1) Il résulte de l'article 37-1 de la Constitution que le pouvoir réglementaire peut, dans le respect des normes supérieures, autoriser des expérimentations permettant de déroger à des normes à caractère réglementaire sans méconnaître le principe d'égalité devant la loi dès lors que ces expérimentations présentent un objet et une durée limités et que leurs conditions de mise en oeuvre sont définies de façon suffisamment précise. A cet égard, s'il peut ne pas préciser d'emblée les normes réglementaires susceptibles de faire l'objet d'une dérogation, ni, le cas échéant, les règles ayant vocation à s'y substituer, il est nécessaire qu'il identifie précisément les matières dans le champ desquelles cette dérogation est possible ainsi que les objectifs auxquels celle-ci doit répondre et les conditions auxquelles elle est soumise. 2) Décret autorisant certains préfets identifiés à déroger de façon ponctuelle, pour la prise d'une décision non réglementaire relevant de leur compétence, aux normes réglementaires applicables dans certaines matières limitativement énumérées. Ces dérogations ne peuvent être accordées que dans le respect des normes supérieures applicables, constitutionnelles, conventionnelles ou législatives. Si le décret attaqué ne désigne pas précisément les normes réglementaires auxquelles il permet de déroger, il limite ces dérogations, d'une part, aux règles qui régissent l'octroi des aides publiques afin d'en faciliter l'accès, d'autre part, aux seules règles de forme et de procédure applicables dans les matières énumérées afin d'alléger les démarches administratives et d'accélérer les procédures. Enfin, il ne permet une dérogation que sous conditions qu'elle réponde à un motif d'intérêt général, qu'elle soit justifiée par les circonstances locales, qu'elle ne porte pas atteinte aux intérêts de la défense ou à la sécurité des personnes et des biens et qu'elle ne porte pas une atteinte disproportionnée aux objectifs poursuivis par les dispositions auxquelles il est dérogé. Le décret contesté, dont le champ et la durée d'application sont limités, n'autorise, dans le respect des normes supérieures, que des dérogations dont l'objet est limité et dont les conditions de mise en oeuvre sont définies de façon précise. Par suite, il ne méconnaît ni les dispositions de l'article 37-1 de la Constitution, ni la loi.

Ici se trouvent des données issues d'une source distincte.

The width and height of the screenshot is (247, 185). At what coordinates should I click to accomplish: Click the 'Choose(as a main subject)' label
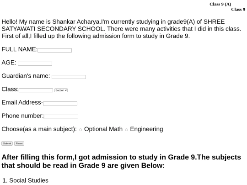coord(39,129)
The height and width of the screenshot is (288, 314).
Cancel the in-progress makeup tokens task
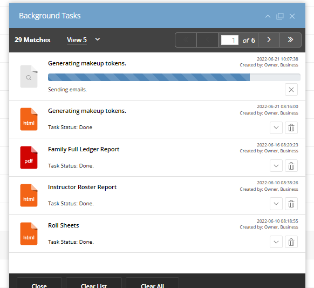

44 : Nature et environnement-

Principe de non-régression (II de l'article L. 110-1 du code de l'environnement) - Décret autorisant certains préfets identifiés à déroger de façon ponctuelle, pour la prise d'une décision non réglementaire relevant de leur compétence, aux normes réglementaires applicables dans certaines matières limitativement énumérées - Méconnaissance - Absence, le décret ne permettant pas de déroger à des normes réglementaires ayant pour objet de garantir le respect de principes consacrés par la loi tel que le principe de non-régression.




Décret autorisant certains préfets identifiés à déroger de façon ponctuelle, pour la prise d'une décision non réglementaire relevant de leur compétence, aux normes réglementaires applicables dans certaines matières limitativement énumérées. Si l'association requérante soutient que les dispositions du décret attaqué méconnaissent le principe de non-régression posé par le II de l'article L. 110-1 du code de l'environnement, il résulte des termes mêmes du décret qu'il ne permet pas de déroger à des normes réglementaires ayant pour objet de garantir le respect de principes consacrés par la loi tel que le principe de non-régression. Par suite, le moyen tiré de la méconnaissance de ce principe doit être écarté.


(1) Rappr. Cons. const., 12 août 2004, n° 2004-503 DC, loi relative aux libertés et responsabilités locales, cons. 9.